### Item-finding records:
* START *
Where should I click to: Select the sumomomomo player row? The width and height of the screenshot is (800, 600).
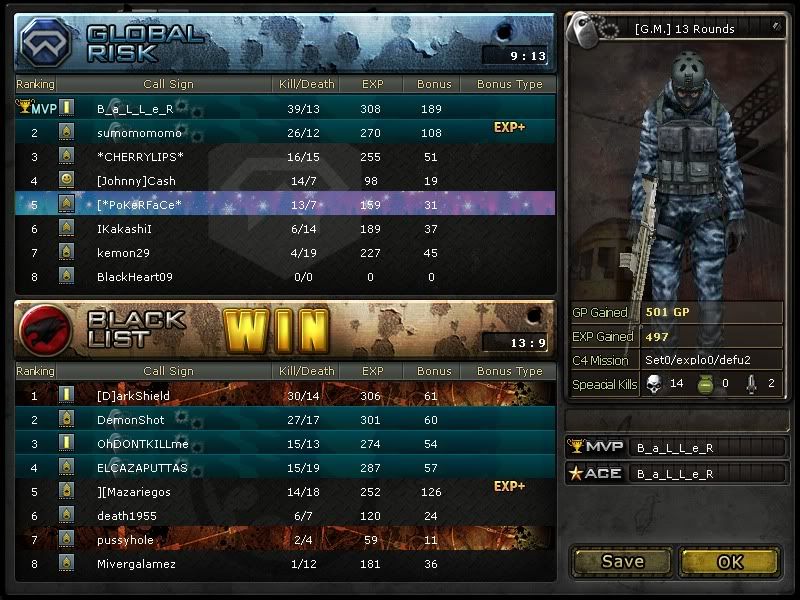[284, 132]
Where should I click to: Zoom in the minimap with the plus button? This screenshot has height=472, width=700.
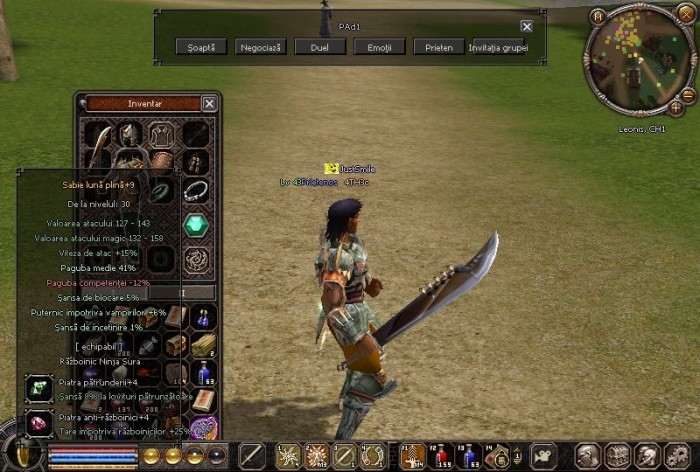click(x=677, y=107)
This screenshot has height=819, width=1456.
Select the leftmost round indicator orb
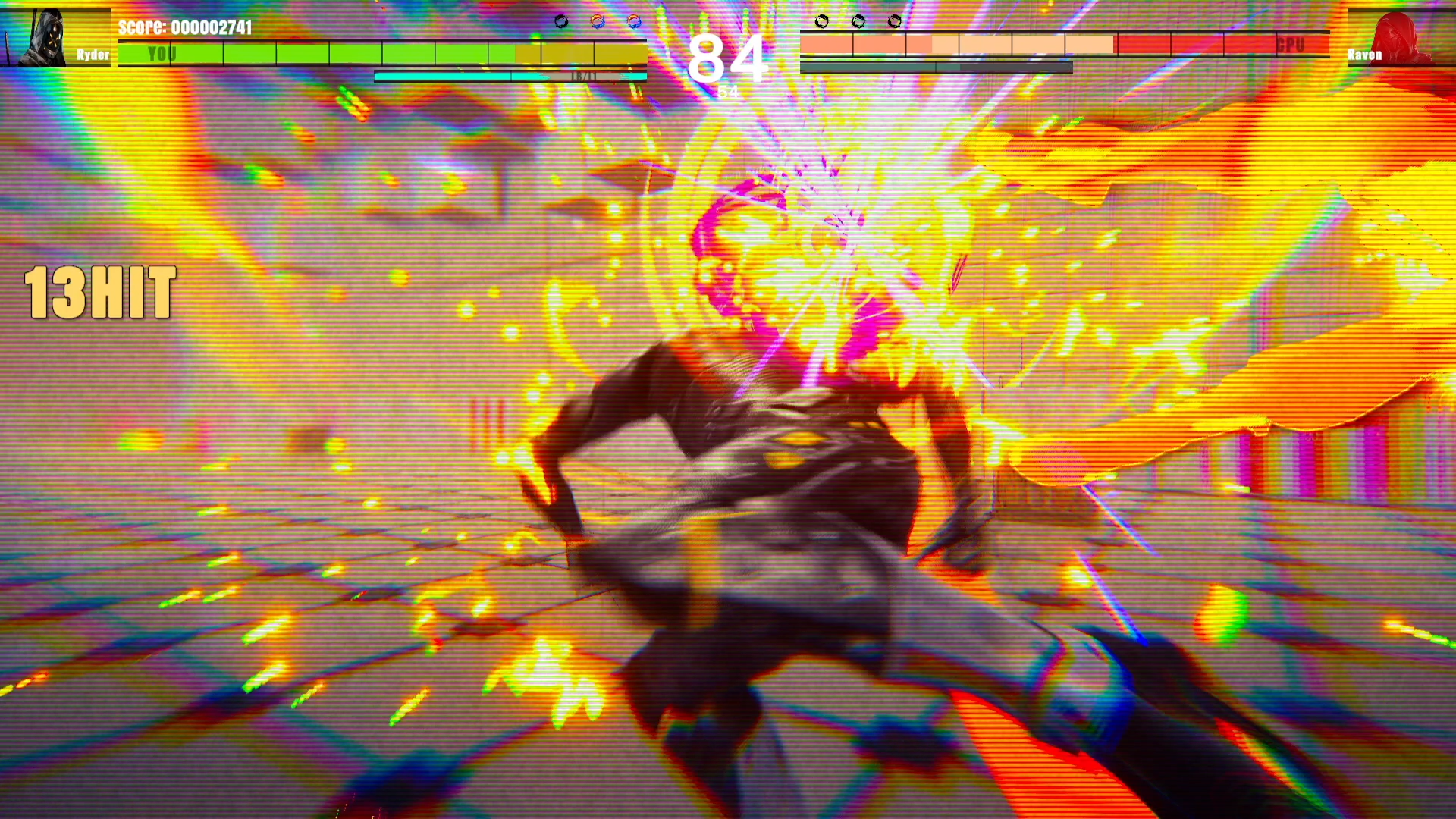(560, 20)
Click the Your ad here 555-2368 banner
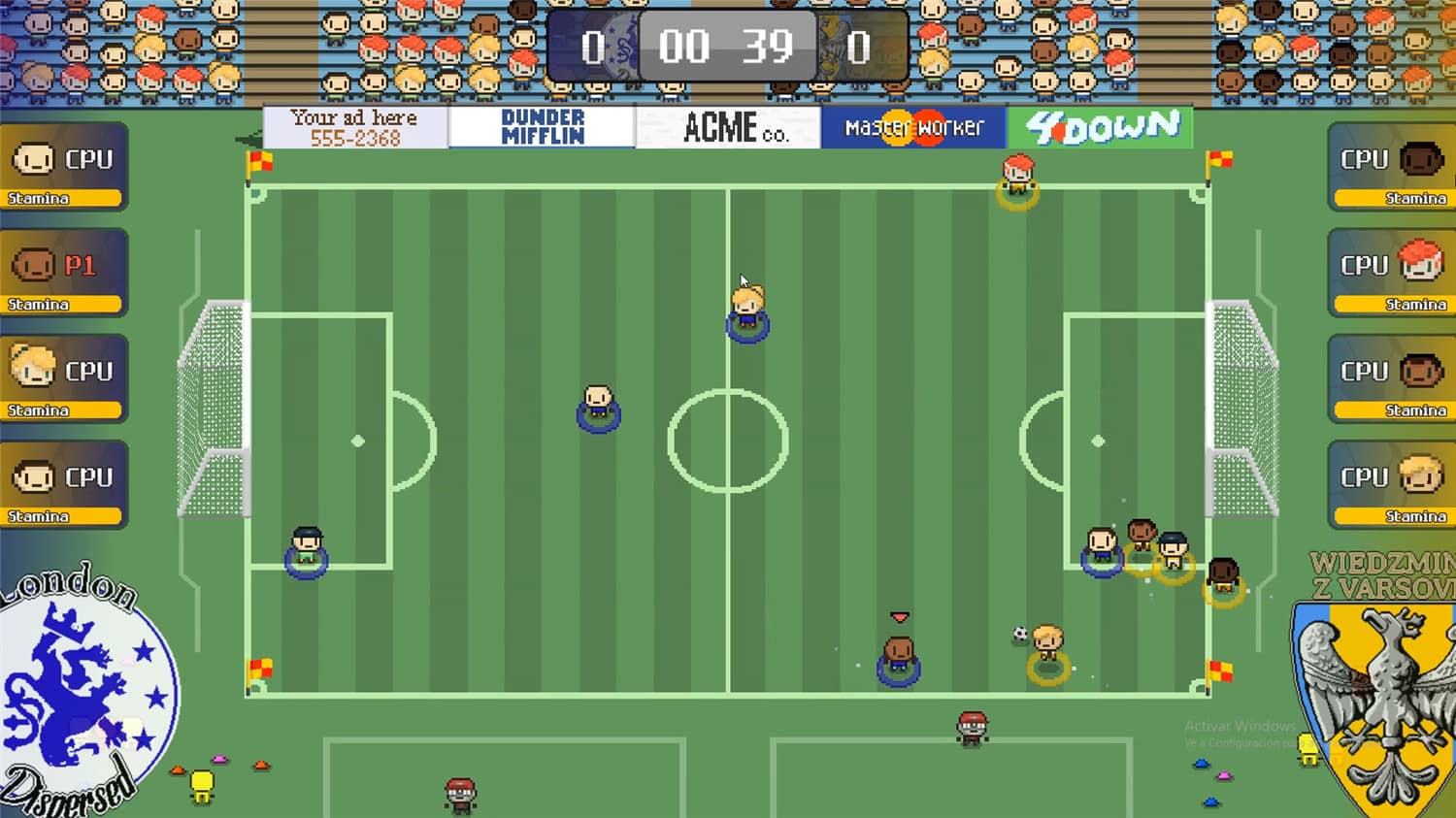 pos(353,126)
* END *
### TASK DETAILS:
Reproduce every line of the material above word for word, omitting the pictures.

### WRITTEN SOLUTION:
Where should I click to: Select the sumomomomo player row? The width and height of the screenshot is (800, 600).
[284, 132]
Where should I click to: Zoom in the minimap with the plus button? This screenshot has height=472, width=700.
click(x=677, y=107)
This screenshot has height=819, width=1456.
Select the leftmost round indicator orb
(560, 20)
Click the Your ad here 555-2368 banner
 pos(353,126)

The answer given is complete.